Gesunde Menschen können helfen 

Das zweite Plakat aus dem Ringsheimer Rathaus wirbt um "Solidarität mit der Gastronomie". Auch die Lokale, schreibt Weber, "durchleben derzeit eine schwere Zeit". Die Idee: Wer nicht zu einer Risikogruppe gehört, kann helfen, "indem Sie vielleicht ein- bis zweimal in der Woche statt zu Hause zu kochen, eine Mahlzeit zum Mitnehmen/Liefern bestellen".

Der Bürgermeister ist sich sicher: "Für Sie einfach, für die Betriebe wertvoll." Laut Ettenheims Wirtschaftsförderer Spengler ist eine kreisweite Übersicht geplant, in der sich alle Gastronomen mit Lieferdienst eintragen lassen können. "Ich hoffe, dass dieses Angebot von den Menschen dann auch genutzt wird."

Die Kippenheimer kaufen vor Ort

Die bisherigen Erfahrungen von Kippenheims Bürgermeister Matthias Gutbrod deuten zumindest in die richtige Richtung: "Bei unseren Bäckern und Metzgern beobachte ich einen regen Betrieb. Das spiegeln mir auch die Inhaber so wider."
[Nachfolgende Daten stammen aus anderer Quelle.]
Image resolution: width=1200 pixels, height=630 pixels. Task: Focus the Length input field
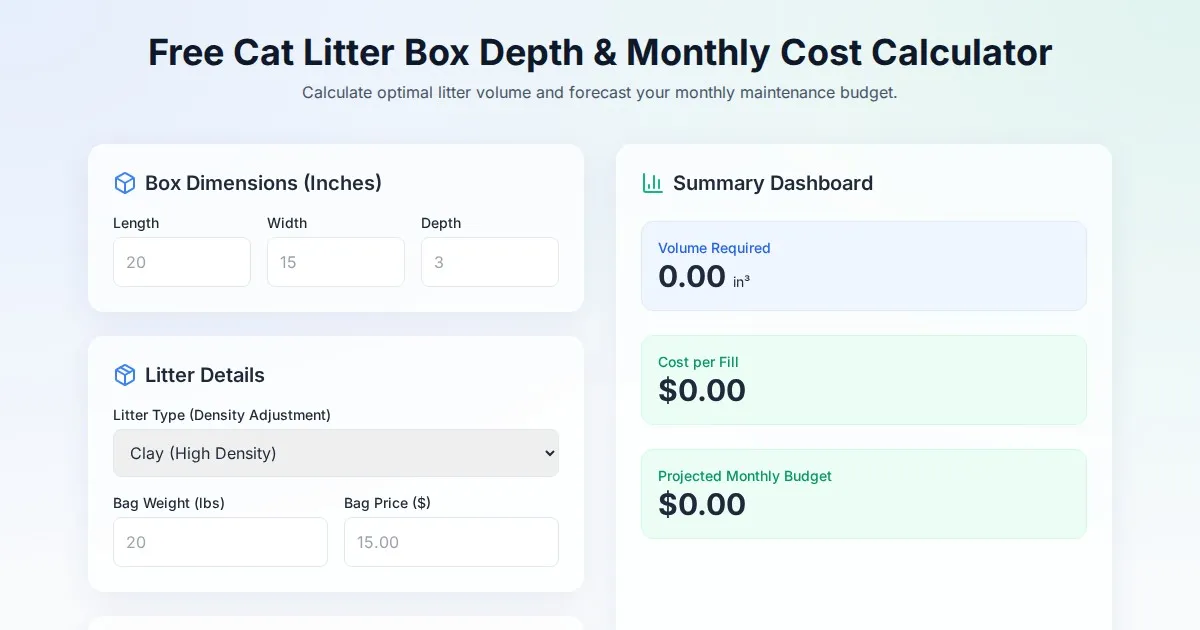182,262
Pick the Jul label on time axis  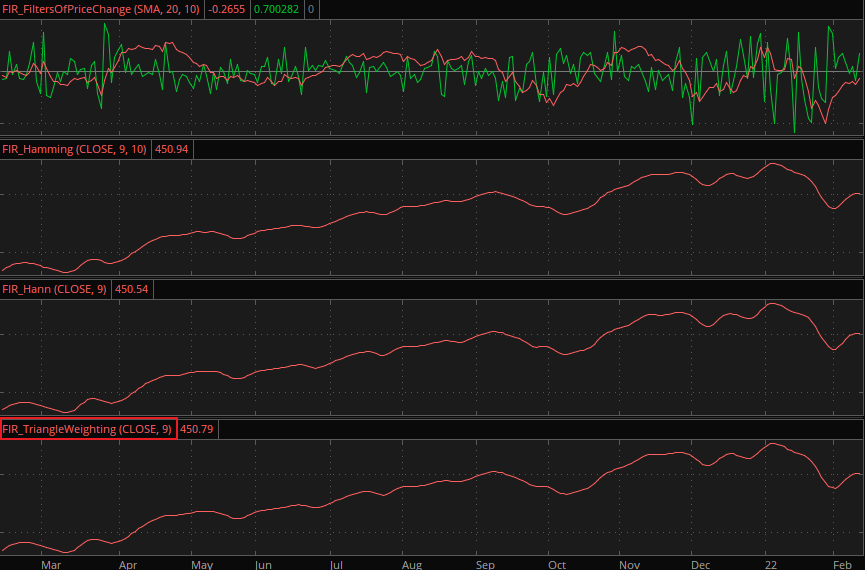coord(337,563)
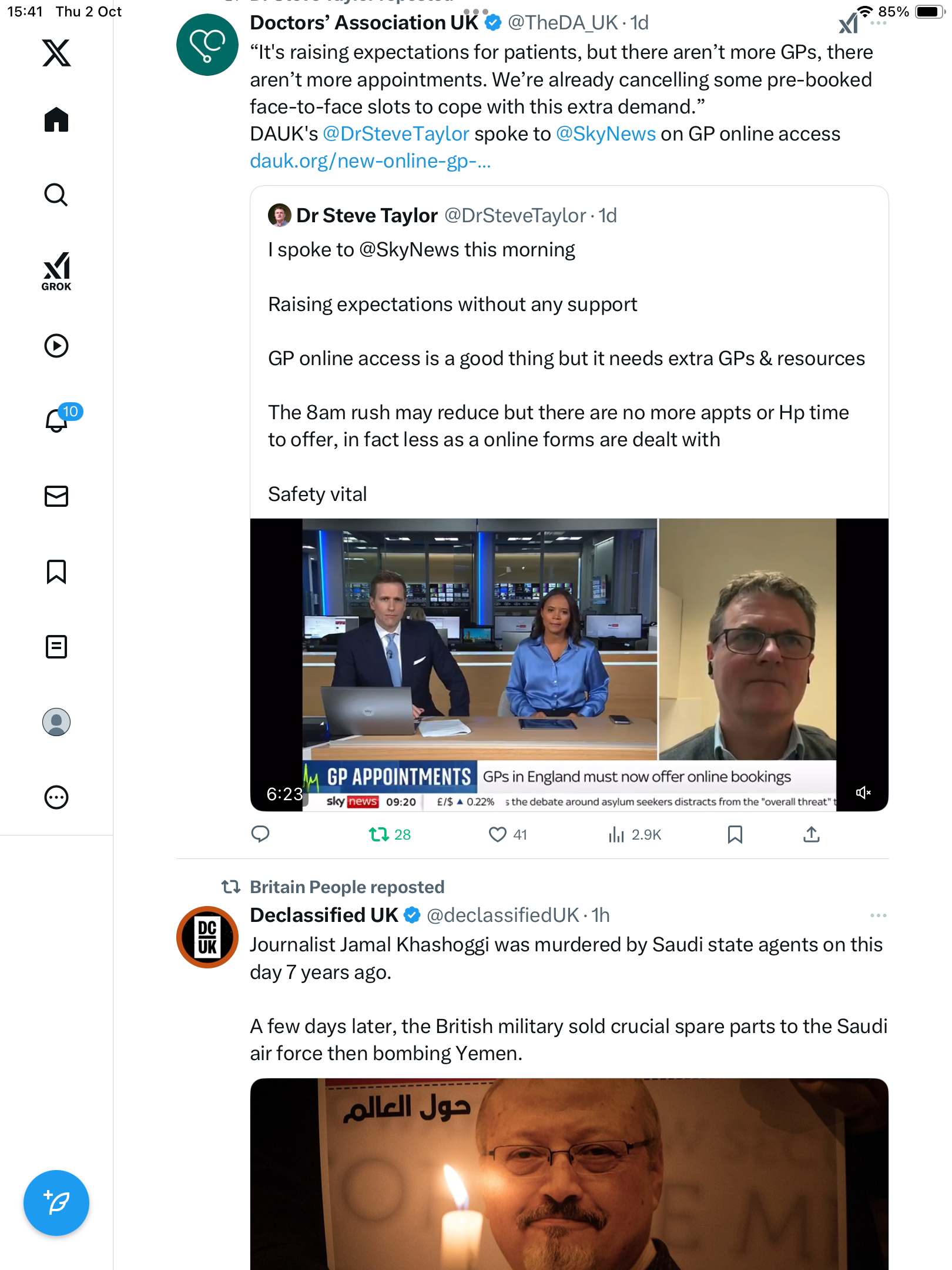
Task: Open the X home logo
Action: tap(56, 54)
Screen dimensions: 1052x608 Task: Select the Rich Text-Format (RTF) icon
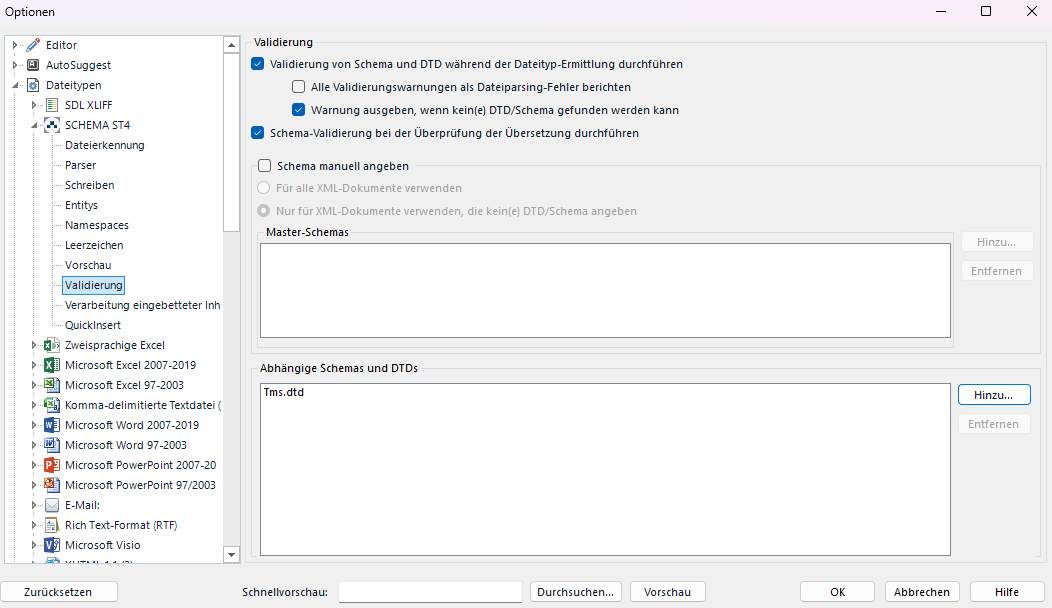coord(51,524)
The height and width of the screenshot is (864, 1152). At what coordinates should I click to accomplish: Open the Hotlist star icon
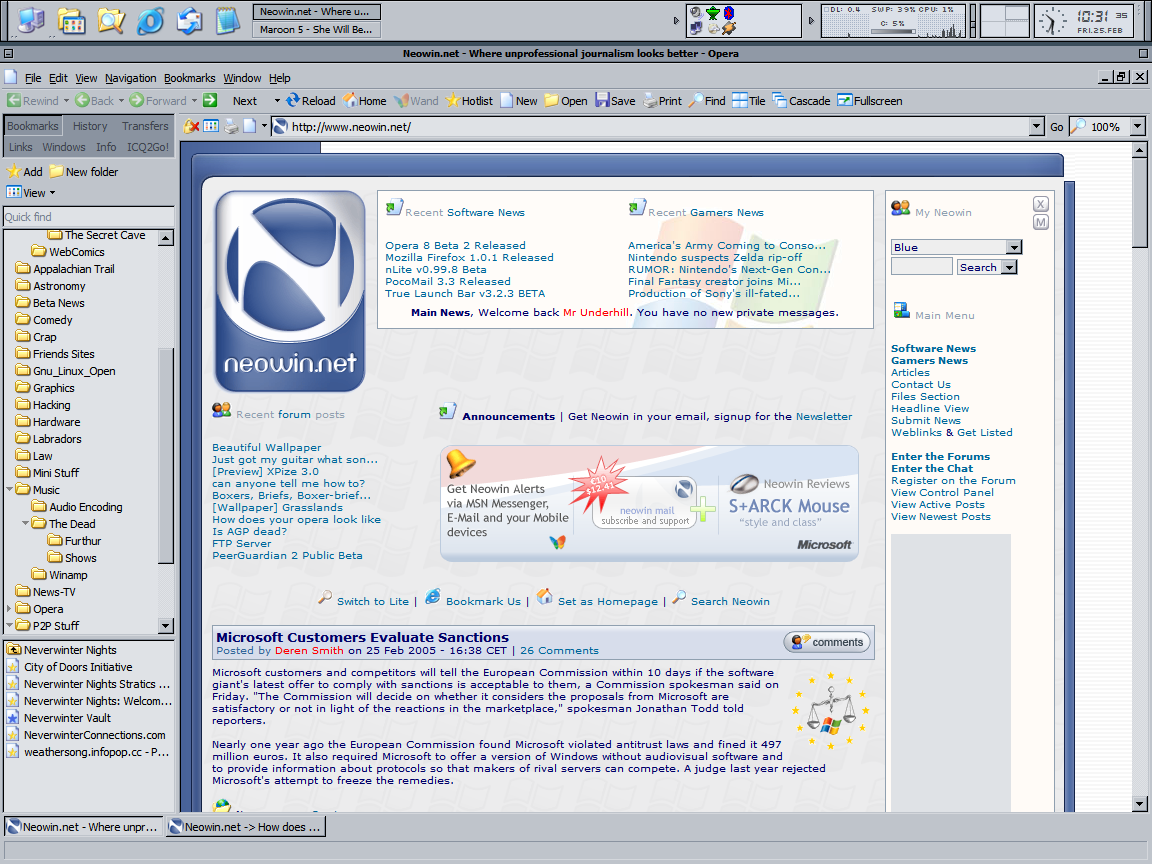point(453,100)
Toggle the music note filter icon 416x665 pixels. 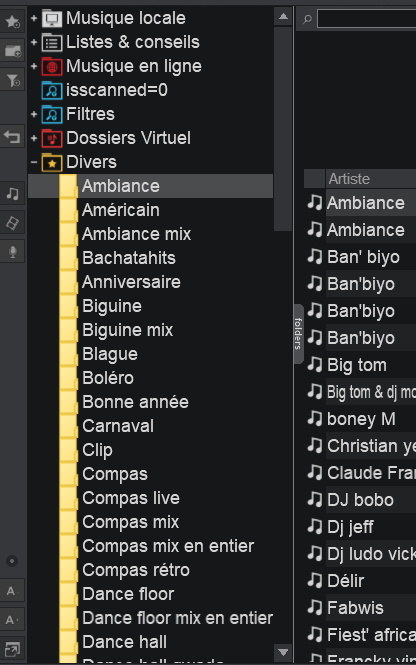coord(12,194)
Ob sich die Menschen aktuell in größeren Geschäften einfach nicht sicher fühlen, oder ob sie sich tatsächlich mit den kleinen Unternehmen vor Ort solidarisieren, vermag der Rathauschef nicht zu sagen. "Es ist in jedem Fall schön zu sehen, dass die Menschen in diesen Zeiten hier einkaufen." Für Gutbrod steht außer Zweifel: "Wir wollen und brauchen eine gute Nahversorgung – während und nach der Corona-Krise."

Info: Bundestrend alarmiert

Der deutsche Handelsverband (HDE) fürchtet eine Pleitewelle bei den Geschäften, die wegen der Corona-Krise schließen müssen. Bundesweit blieben täglich Einnahmen von rund 1,1 Milliarden Euro aus – während die Fixkosten wie Gehälter und Mieten weiterlaufen.

Zwar gibt es dem HDE zufolge derzeit eine allgemeine Zurückhaltung bei den Konsumenten, die auch der Online-Handel zu spüren bekomme. Dennoch wird erwartet, dass Internetgiganten wie Amazon als Gewinner aus der Krise hervorgehen.